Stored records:
━━━
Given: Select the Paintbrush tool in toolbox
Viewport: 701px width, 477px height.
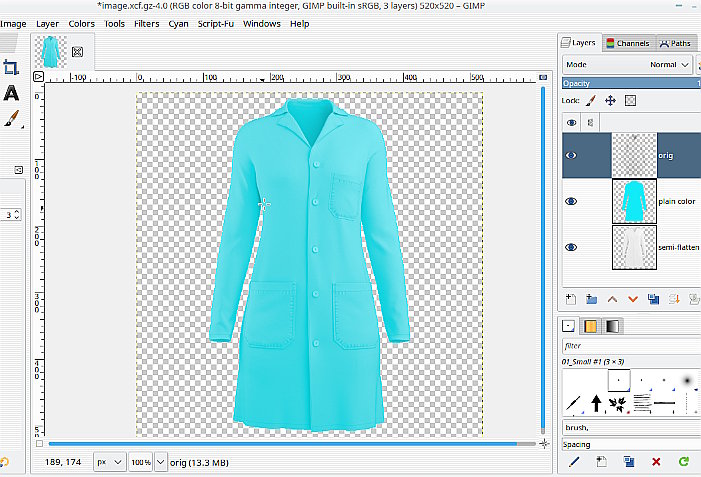Looking at the screenshot, I should tap(11, 119).
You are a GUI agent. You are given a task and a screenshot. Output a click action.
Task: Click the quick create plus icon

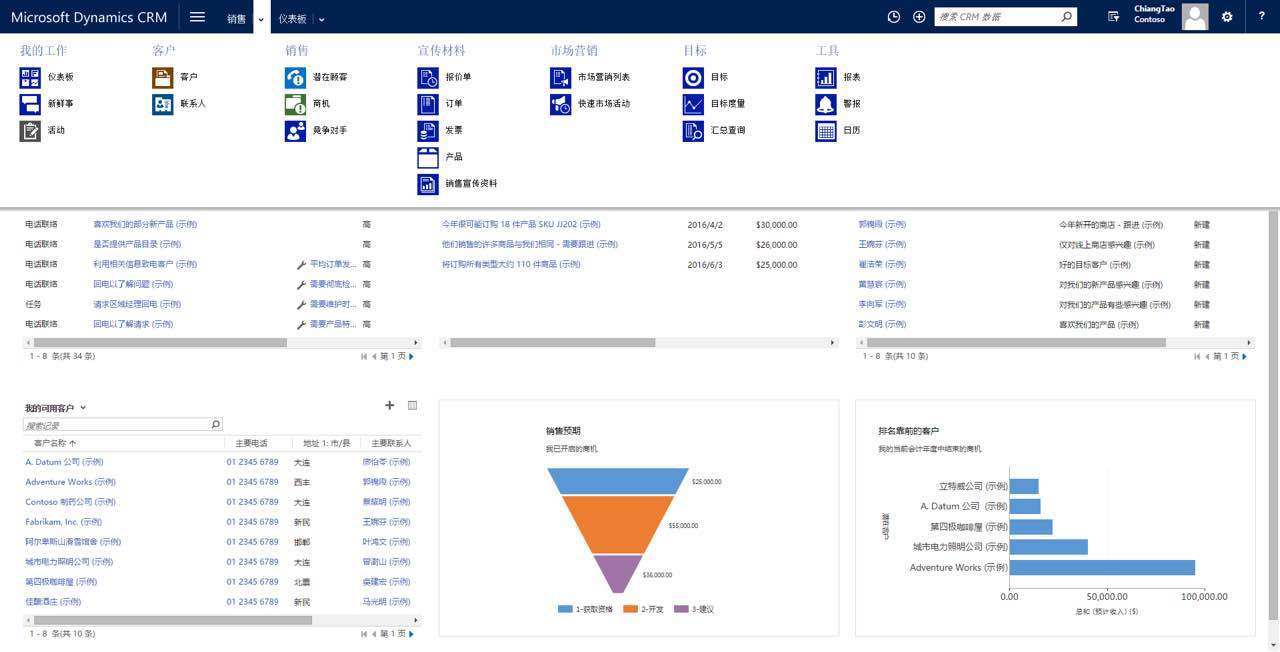(918, 16)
━━━
Reproduce each line of the records exactly, and omit every picture.

Your solution
Given: Select the Paintbrush tool in toolbox
Viewport: 701px width, 477px height.
Looking at the screenshot, I should tap(11, 119).
You are a GUI agent. You are given a task and a screenshot. Output a click action.
Task: Click the quick create plus icon

(918, 16)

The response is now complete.